Quando o pediatra alerta que a criança está com a cabeça menor do que esperada para a idade, ele encaminha para nós. Mas também há muita demanda espontânea. Mães que não tinham percebido problemas e, quando viram as comunicações do Estado, vieram nos procurar.
Isso porque inicialmente estas crianças estão passando bem, não ficam internadas. Elas estão mamando e ativas.
Crianças com cabeças no limite de 33 cm podem não ter lesões. Isso é a tomografia que vai definir. Geralmente, as que têm um perímetro abaixo de 32 cm têm.
Cicatrizes no cérebro
A primeira coisa que fazemos é conferir a cabeça da criança e conversar com a mãe, detalhar como foi o parto, se ela usou drogas lícitas ou ilícitas, medicamentos, se fumou, se teve alguma doença, etc. Em paralelo, pedimos a tomografia e os exames de sangue da criança. A partir daí avaliamos os resultados.
Infectologista coordena serviço que investiga casos de microcefalia em hospital de Recife
A tomografia é a ‘foto’ do que aconteceu com o cérebro. Quando ocorre um processo de infecção, que é o que suspeitamos – geralmente entre o primeiro e o quarto mês de gestação –, o agente causador da infecção provoca um processo inflamatório que deixa cicatrizes no cérebro do bebê, que são as calcificações.
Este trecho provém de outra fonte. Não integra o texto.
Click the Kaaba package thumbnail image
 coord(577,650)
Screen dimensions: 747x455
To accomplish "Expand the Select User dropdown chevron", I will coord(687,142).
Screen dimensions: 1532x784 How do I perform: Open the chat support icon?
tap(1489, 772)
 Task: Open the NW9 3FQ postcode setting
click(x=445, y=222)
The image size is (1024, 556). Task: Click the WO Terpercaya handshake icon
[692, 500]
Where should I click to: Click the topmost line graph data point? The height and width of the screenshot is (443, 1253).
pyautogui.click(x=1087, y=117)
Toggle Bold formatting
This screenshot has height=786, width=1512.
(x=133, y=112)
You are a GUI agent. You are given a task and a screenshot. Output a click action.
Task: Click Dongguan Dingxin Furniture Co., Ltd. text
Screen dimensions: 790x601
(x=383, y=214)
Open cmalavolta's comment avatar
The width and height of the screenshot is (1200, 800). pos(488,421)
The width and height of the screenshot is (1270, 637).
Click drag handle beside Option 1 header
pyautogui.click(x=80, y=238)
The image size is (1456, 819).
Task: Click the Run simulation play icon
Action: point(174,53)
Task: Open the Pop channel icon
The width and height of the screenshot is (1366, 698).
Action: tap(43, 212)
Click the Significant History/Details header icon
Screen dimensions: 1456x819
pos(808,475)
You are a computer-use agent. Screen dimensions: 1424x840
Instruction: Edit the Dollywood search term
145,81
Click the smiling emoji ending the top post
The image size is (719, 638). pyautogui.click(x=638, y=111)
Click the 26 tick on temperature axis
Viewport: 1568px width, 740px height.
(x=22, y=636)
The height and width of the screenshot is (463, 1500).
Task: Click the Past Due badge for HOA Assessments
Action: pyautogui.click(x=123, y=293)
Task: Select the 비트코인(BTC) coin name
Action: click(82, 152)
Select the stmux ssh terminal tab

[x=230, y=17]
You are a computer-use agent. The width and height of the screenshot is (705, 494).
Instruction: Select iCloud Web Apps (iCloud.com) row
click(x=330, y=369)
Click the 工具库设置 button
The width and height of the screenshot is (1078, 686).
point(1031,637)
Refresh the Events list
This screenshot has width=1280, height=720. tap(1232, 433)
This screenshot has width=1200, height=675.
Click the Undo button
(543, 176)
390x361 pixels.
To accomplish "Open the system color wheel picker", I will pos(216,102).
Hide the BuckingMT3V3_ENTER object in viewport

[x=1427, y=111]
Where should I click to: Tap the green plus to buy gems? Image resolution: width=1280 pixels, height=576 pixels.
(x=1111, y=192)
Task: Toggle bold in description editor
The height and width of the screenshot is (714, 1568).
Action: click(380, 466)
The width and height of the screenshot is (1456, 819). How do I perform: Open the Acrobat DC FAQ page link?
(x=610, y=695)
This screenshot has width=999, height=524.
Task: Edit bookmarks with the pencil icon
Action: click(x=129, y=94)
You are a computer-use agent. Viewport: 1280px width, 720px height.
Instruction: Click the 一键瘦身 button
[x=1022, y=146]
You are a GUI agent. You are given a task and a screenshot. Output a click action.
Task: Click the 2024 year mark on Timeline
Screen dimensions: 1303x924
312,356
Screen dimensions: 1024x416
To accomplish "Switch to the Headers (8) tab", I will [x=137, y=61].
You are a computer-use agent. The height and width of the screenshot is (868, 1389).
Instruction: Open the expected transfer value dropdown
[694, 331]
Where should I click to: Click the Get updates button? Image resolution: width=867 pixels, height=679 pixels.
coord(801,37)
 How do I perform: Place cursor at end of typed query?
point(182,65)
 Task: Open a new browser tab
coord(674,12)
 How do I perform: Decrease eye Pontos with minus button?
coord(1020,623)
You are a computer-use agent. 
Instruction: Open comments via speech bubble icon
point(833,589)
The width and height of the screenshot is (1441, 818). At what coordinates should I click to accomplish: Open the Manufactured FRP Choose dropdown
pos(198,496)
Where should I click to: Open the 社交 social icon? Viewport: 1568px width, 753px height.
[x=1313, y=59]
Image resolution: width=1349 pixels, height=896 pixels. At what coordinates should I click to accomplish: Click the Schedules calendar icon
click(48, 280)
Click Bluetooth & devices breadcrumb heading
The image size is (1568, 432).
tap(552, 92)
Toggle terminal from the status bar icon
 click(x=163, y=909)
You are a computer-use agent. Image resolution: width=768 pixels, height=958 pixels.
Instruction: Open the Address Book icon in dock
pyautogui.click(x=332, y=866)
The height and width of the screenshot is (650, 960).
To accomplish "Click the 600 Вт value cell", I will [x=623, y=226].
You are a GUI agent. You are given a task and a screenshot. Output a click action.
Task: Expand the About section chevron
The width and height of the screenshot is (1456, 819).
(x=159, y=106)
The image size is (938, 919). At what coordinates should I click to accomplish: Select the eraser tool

É como se essas calcificações – que podem ser maiores ou menores e estar em vários lugares do órgão – prendessem o cérebro. Aquelas áreas estão mortas, calcificadas. O cérebro não consegue crescer bem, cresce desorganizadamente, e outros problemas em sua estrutura aparecem. Quanto mais calcificações, mais desorganizado é este crescimento.
Estamos vendo tomografias muito alteradas, com calcificações extensas. Mas pode haver áreas do cérebro mais afetadas que outras. Cada criança vai ter um tipo de comprometimento a depender de como seu cérebro foi atingido.
Por isso, a criança precisa ser acompanhada por um neurologista por toda a vida. As que têm sequelas mais importantes podem ter convulsões de difícil controle, precisam tomar medicações específicas.
De qualquer forma, elas terão algum grau de comprometimento, mesmo que seja menor. Também podem ter coisas graves, como não falar, não andar e ter todo o desenvolvimento psicomotor alterado.
O importante é a estimulação precoce. Na hora em que ela é diagnosticada, precisa ser acompanhada não só pelo neurologista, mas também ir para a fisioterapia, fonoaudiologia. Pode haver áreas do cérebro que não estão tão lesadas e, com estímulo, se consegue muita coisa.
Mas as famílias vão ter que lidar com isso a vida inteira, com maior ou menor intensidade.
Quanto menor for perímetro encefálico, já entendemos que mais lesões aconteceram, que o cérebro foi atingido precocemente e não conseguiu crescer. Temos muitas crianças com a cabeça bem pequena: 27 cm, 28 cm, 29 cm. Ainda não temos todos os exames, mas pela nossa observação, a maioria parece estar entre 28 cm e 30 cm.
‘Geração prejudicada’
Assumi o serviço de infectologia (do HUOC) há mais de 20 anos. Já vi a pólio lá atrás, o cólera, o (vírus da gripe) H1N1, surtos de difteria e de sarampo. Mas não vi nada desse jeito e com essas consequências, é bem inusitado.
São sequelas importantes e nas quais não conseguimos interferir muito. Quando a gente vê a microcefalia, tenta estimular (a criança) e diminuir o processo, mas é diferente de um surto de sarampo, em que é possível bloquear com vacina, e do cólera, em que podíamos tratar o vibrião. Lógico que era difícil, pessoas morriam, mas tínhamos maneiras mais eficientes de conter.
Se realmente houver ligação com o vetor (mosquito que transmite a doença), a dificuldade de combater é muito grande, sem uma vacina específica. Isso me causa muita preocupação. Sabemos dificuldade que temos de combater vetor no Brasil. A dengue até hoje não conseguimos.
Agora, uma geração está prejudicada, com sequelas. É uma coisa muito séria. E a gente sabe dos problemas emocionais, sociais e econômicos que isso vai causar, da repercussão disso durante muito tempo e, para aquelas famílias, durante toda a vida da criança.